SDK capabilities: The SDK defines the boundaries of what the app can actually do: connecting a camera, launching Live View, accessing SD card recordings, enabling two-way audio, managing PTZ controls, reading battery status, handling cloud recordings, and receiving event notifications. Every user flow had to be validated against these capabilities.
User experience: The person holding the phone has none of this context. They expect it to just work.
Most complexity in hardware-connected products is invisible to the user. Our job was to keep it that way, while accounting for every scenario where it might surface.
Team Lead
Real-time AI event analysis interface for smart home monitoring
We began by mapping the full information architecture of the product — identifying every user journey, every decision point, and every place where the system and the user might fall out of sync.
What emerged was a clear picture of what needed to be designed:
Onboarding & device setup
including QR code, Bluetooth, and AP Hotspot connection flows
Live View & recording playback
with states for low battery, poor connectivity, and offline devices
AI Summary & AI Indexing
translating raw event data into digestible, actionable insights
Cloud storage & subscription management
plan tiers, storage limits, and upgrade paths
Notification system
prioritization, filtering, and event grouping
Multi-camera dashboards
managing multiple devices without overwhelming the user
Device sharing & access management
roles, permissions, and shared access flows
Error states & reconnection
every failure mode handled gracefully, not abandoned
When you map all of this out together, the scale of what 'just works' actually requires becomes very clear, very fast.
Team Lead
The volume of edge cases in this project was significant. A camera can be offline for dozens of reasons: dead battery, lost 4G signal, SD card full, firmware update in progress. Each reason has a different resolution path. Each resolution path needs to feel guided, not technical.
We resolved the majority of these scenarios at the design stage, building the logic into the flows before development began. This meant fewer costly surprises during engineering, and a product that behaved predictably across the real-world conditions IPC's users actually face.
IPC's visual direction was clear from the start: modern, technological, and premium, but never intimidating. The UI had to communicate confidence and capability to a mass-market user who may have never set up a smart camera before.
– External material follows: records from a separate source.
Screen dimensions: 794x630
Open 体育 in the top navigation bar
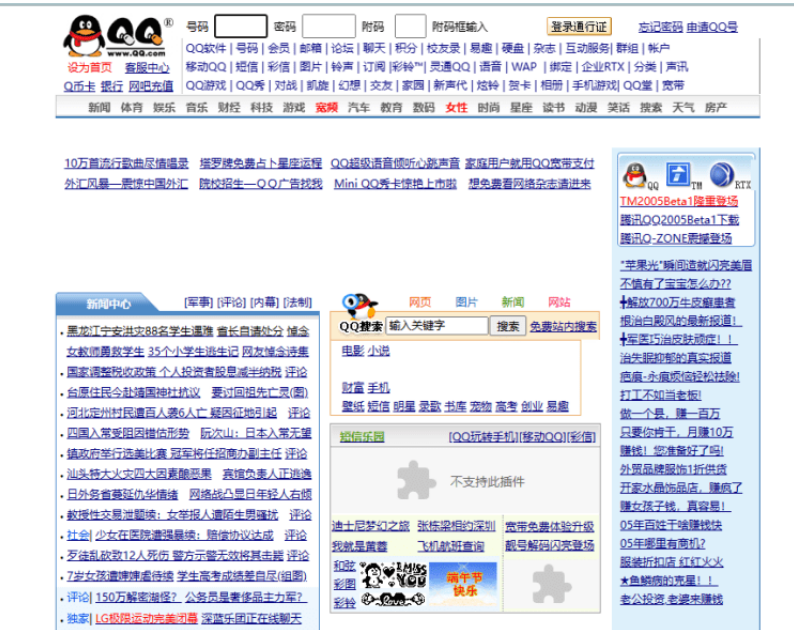(x=131, y=107)
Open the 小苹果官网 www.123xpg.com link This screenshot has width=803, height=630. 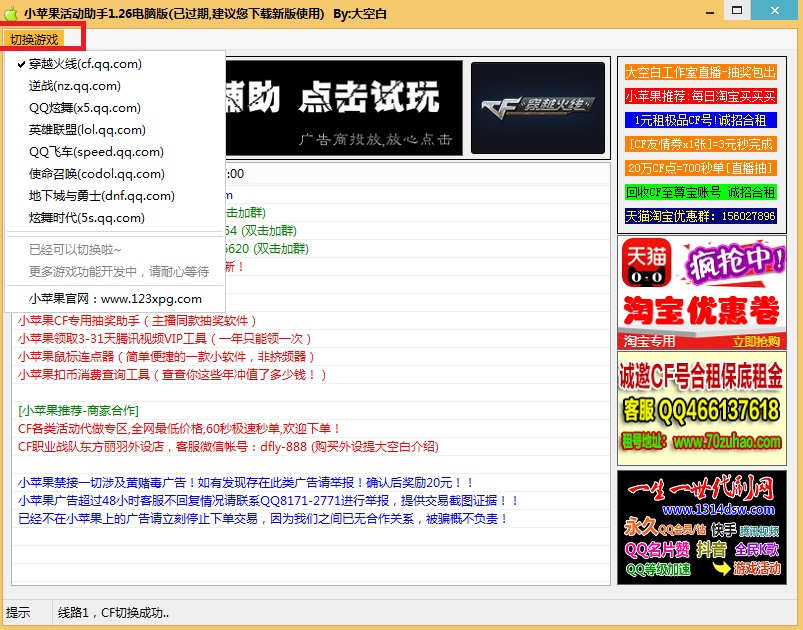tap(116, 296)
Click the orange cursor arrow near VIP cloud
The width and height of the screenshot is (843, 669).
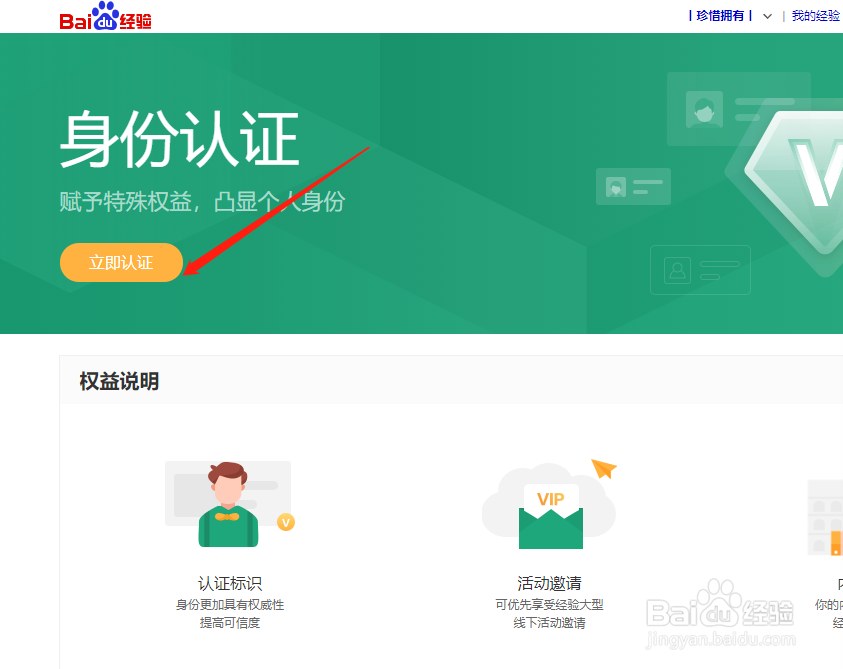tap(603, 466)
We built a complete design system: component library, UI kit, style guide, and detailed interaction documentation. Every screen was backed by a defined behavior, not just a visual.
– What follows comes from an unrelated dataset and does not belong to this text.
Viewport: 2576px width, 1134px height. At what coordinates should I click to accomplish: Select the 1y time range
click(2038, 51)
The final deliverable wasn't a set of screens. It was a complete blueprint for how the product should think.
Great security products make people feel calm. Not because nothing is happening, but because they know they're in control. That's the feeling we designed toward
Team Lead
IPC reinforced something we believe strongly: in hardware-connected products, good UX is an act of translation. You are constantly converting the language of devices, networks, and SDKs into the language of human expectations.
The most valuable work we did on this project wasn't visual. It was structural, building a logic layer that connected every feature, every state, and every failure into one coherent experience.
That foundation is what makes a product scalable. Not just now, but as IPC grows its camera lineup, expands its AI capabilities, and adds new users to the ecosystem.